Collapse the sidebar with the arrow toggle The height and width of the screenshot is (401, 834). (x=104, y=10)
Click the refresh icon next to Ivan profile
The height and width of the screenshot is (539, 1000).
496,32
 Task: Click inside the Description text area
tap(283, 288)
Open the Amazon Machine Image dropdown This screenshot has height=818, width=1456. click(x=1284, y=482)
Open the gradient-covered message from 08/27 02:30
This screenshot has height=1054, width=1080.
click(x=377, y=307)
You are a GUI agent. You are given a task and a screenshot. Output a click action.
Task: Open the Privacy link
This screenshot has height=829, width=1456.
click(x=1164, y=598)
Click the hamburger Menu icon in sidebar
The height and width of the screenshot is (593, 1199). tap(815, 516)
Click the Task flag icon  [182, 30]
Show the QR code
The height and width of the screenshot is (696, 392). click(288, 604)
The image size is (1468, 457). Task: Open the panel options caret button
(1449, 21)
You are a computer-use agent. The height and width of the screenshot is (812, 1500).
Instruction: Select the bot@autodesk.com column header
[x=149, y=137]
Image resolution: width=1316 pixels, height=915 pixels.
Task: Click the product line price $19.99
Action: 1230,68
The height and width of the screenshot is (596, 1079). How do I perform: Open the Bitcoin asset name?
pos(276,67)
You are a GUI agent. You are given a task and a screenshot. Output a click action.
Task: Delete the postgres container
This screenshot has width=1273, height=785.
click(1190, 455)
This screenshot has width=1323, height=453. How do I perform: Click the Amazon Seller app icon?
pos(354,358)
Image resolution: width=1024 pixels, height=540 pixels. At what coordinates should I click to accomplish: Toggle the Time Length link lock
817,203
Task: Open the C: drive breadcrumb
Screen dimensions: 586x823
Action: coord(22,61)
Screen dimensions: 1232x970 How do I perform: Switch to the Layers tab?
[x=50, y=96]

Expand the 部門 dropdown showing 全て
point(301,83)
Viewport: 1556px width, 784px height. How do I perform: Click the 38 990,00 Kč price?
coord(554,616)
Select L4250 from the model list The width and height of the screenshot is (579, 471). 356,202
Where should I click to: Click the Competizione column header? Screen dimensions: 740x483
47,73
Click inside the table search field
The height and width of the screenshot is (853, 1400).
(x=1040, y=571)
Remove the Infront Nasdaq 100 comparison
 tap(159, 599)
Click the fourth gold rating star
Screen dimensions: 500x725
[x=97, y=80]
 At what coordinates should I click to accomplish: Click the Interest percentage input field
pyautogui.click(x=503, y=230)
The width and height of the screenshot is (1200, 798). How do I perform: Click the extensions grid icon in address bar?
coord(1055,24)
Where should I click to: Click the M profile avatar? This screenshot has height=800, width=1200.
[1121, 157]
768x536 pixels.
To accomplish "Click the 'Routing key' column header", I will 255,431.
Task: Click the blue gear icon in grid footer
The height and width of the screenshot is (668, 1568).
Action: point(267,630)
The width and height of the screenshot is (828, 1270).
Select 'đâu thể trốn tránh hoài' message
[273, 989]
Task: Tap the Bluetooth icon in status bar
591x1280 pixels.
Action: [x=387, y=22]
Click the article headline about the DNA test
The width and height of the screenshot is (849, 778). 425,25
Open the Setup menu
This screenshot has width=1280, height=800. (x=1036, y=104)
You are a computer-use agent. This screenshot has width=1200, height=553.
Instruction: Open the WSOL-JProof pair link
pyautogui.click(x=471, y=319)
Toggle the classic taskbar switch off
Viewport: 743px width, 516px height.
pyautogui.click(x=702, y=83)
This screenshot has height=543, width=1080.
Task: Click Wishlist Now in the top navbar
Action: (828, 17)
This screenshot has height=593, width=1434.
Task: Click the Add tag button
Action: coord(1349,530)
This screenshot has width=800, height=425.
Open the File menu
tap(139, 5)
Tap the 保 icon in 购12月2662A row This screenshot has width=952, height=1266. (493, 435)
● ● ●
**Your instructions**
What is needed is an exact copy of the lines above, from the one containing "At what coordinates should I click to accomplish: Click" through the one containing "You are a computer-use agent. This", with nothing added.

**Answer to the exercise**
 At what coordinates should I click to accomplish: Click the Interest percentage input field
pyautogui.click(x=503, y=230)
The width and height of the screenshot is (1200, 798). How do I perform: Click the extensions grid icon in address bar?
coord(1055,24)
Where should I click to: Click the M profile avatar? This screenshot has height=800, width=1200.
[1121, 157]
768x536 pixels.
To accomplish "Click the 'Routing key' column header", I will 255,431.
Task: Click the blue gear icon in grid footer
The height and width of the screenshot is (668, 1568).
Action: point(267,630)
The width and height of the screenshot is (828, 1270).
Select 'đâu thể trốn tránh hoài' message
[273, 989]
Task: Tap the Bluetooth icon in status bar
591x1280 pixels.
Action: [x=387, y=22]
Click the article headline about the DNA test
The width and height of the screenshot is (849, 778). 425,25
Open the Setup menu
This screenshot has width=1280, height=800. (x=1036, y=104)
You are a computer-use agent. This screenshot has width=1200, height=553.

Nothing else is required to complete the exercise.